Why The U.S. Air Force Wants To Retire The F-22 Raptor Fighter Jet


The Air Force says it can save almost $3.5 billion by the end of this decade — if the requested number of Block 20 F-22s are retired. To upgrade them to Block 35 specifications would require an additional $3.5 billion, totaling $7 billion that Moore maintains would be better spent on a new sixth-generation fighter jet program known as Next Generation Air Dominance.

Outside cost of doing the updates, Moore also cites staffing concerns. Lockheed-Martin would need to reallocate staff to modify the Block 20 F-22s, which could mean pulling resources from the construction and development of other jets, like the F-35.
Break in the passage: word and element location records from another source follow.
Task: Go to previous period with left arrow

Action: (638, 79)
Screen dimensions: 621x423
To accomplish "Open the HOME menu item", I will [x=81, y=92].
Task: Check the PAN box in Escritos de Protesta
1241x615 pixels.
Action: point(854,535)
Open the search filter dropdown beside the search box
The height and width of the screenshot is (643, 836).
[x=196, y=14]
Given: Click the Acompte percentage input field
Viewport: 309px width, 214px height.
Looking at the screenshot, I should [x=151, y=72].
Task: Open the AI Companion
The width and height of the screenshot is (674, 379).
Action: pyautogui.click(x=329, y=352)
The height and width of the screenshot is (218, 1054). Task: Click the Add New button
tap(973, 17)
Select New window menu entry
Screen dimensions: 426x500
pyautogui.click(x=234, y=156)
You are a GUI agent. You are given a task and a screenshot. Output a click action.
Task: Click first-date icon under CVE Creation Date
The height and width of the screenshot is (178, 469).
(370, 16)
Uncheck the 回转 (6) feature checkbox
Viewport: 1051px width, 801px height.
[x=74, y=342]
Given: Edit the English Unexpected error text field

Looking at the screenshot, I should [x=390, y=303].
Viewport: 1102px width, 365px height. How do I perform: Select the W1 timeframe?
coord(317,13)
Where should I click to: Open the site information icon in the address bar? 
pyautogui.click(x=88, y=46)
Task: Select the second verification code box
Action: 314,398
The F-22 Raptor, is a single-seat, twin-engine fighter jet that flew for the first time in 1997. Perhaps its most noteworthy features are a special stealth coating that makes the fighter more difficult to detect, as well as its “supercruise” ability, which means it can fly long distances at supersonic speeds. Additionally, its Pratt & Whitney F119 engines are said to be simple to maintain, requiring just six tools that can be found at a common hardware store. 

In an air-to-ground configuration, combat F-22s carry two 1,000-pound GBU-32 bombs and two AIM-120 radar-guided missiles. When configured for air-to-air combat, the armament consists of two AIM-9 heat-seeking missiles and six AIM-120 radar-guided missiles. In either case, a 20-millimeter Gatling-style rotary cannon with a 480 round capacity is always on board.